Nakadate M, Hayashi M, Sofuni T, Kamata E, Aida Y, Osada T, Ishibe T, Sakamura Y, Ishidate M
Biological Safety Research Center, National Institute of Hygienic Sciences, Tokyo, Japan.
Environ Health Perspect. 1991 Dec;96:77-9. doi: 10.1289/ehp.96-1568231.
The prediction systems of chemical toxicity has been developed by means of structure-activity relationship based on the computerized fact database (BL-DB). Numbers and ratio of elements, side chains, bonding, position, and microenvironment of side chains were used as structural factors of the chemical for the prediction. Such information was obtained from the BL-DB database by Wiswesser line-formula chemical notation. In the present study, the Salmonella/microsome assay was chosen as indicative of the target toxicity of chemicals. A set of chemicals specified with mutagenicity data was retrieved, and necessary information was extracted and transferred to the working file. Rules of the relations between characteristics of chemical structure and the assay result are extracted as parameters for rules by experts on the rearranged data set. These were analyzed statistically by the discriminant analysis and the prediction with the rules were evaluated by the elimination method. Eight kinds of rules to predict Salmonella/microsome assay were constructed, and currently results of the assay on aliphatic and heterocyclic compounds can be predicted as accurately as +90%.

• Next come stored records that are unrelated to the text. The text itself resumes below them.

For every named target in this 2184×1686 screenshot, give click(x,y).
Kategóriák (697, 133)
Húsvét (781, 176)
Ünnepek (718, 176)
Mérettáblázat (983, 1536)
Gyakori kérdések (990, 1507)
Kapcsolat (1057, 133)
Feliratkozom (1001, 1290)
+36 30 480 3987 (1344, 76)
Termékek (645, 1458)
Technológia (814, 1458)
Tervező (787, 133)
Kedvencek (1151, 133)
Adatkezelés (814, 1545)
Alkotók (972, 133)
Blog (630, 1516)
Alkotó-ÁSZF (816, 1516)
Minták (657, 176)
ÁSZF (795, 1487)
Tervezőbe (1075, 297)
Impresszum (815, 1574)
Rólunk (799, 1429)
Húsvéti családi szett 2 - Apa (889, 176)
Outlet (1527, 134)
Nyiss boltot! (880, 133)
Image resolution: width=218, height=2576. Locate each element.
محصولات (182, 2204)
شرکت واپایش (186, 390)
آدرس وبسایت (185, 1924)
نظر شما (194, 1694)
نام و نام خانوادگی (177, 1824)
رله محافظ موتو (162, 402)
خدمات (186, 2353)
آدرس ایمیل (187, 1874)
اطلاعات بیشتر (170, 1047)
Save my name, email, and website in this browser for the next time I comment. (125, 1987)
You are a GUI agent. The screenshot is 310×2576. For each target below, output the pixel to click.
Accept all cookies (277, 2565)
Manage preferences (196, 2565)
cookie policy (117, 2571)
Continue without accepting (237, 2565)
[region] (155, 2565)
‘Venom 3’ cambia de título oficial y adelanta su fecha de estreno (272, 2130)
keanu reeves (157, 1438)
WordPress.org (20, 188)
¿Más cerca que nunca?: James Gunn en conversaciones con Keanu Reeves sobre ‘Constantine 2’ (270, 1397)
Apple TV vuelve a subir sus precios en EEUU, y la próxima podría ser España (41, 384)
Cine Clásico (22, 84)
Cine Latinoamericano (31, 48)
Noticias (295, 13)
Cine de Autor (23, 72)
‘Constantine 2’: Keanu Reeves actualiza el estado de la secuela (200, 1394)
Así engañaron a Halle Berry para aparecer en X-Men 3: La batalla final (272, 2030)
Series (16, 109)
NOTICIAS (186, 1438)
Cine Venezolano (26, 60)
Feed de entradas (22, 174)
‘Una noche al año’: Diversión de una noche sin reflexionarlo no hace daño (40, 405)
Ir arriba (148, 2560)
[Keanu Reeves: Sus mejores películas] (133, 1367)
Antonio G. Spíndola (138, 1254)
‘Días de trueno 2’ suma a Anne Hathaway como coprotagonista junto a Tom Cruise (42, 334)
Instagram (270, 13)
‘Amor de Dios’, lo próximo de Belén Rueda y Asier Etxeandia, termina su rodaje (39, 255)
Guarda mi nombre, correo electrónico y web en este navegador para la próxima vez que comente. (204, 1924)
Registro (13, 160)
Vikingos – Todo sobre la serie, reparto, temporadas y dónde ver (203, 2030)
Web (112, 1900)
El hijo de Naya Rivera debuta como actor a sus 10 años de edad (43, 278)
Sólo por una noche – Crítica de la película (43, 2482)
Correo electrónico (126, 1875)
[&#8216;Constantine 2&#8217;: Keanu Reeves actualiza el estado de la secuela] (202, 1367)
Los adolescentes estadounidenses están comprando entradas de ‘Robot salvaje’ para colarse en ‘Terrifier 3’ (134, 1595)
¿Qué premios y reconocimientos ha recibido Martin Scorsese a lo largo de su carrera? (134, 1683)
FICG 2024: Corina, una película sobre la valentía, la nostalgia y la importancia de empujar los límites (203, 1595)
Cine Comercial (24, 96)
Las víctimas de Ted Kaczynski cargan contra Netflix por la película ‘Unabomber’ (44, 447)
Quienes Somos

基于计算机化事实数据库(BL-DB),通过结构-活性关系开发了化学毒性预测系统。化学物质的元素数量和比例、侧链、键合、位置以及侧链的微环境被用作预测化学物质的结构因素。此类信息通过威斯韦塞尔线性分子式化学符号从BL-DB数据库中获取。在本研究中,选择沙门氏菌/微粒体试验作为化学物质目标毒性的指标。检索了一组具有致突变性数据的化学物质,提取必要信息并转移到工作文件中。由专家根据重新整理的数据集提取化学结构特征与试验结果之间关系的规则作为规则参数。通过判别分析对这些进行统计分析,并通过排除法评估基于这些规则的预测。构建了八种预测沙门氏菌/微粒体试验的规则,目前对脂肪族和杂环化合物的试验结果预测准确率可达+90%。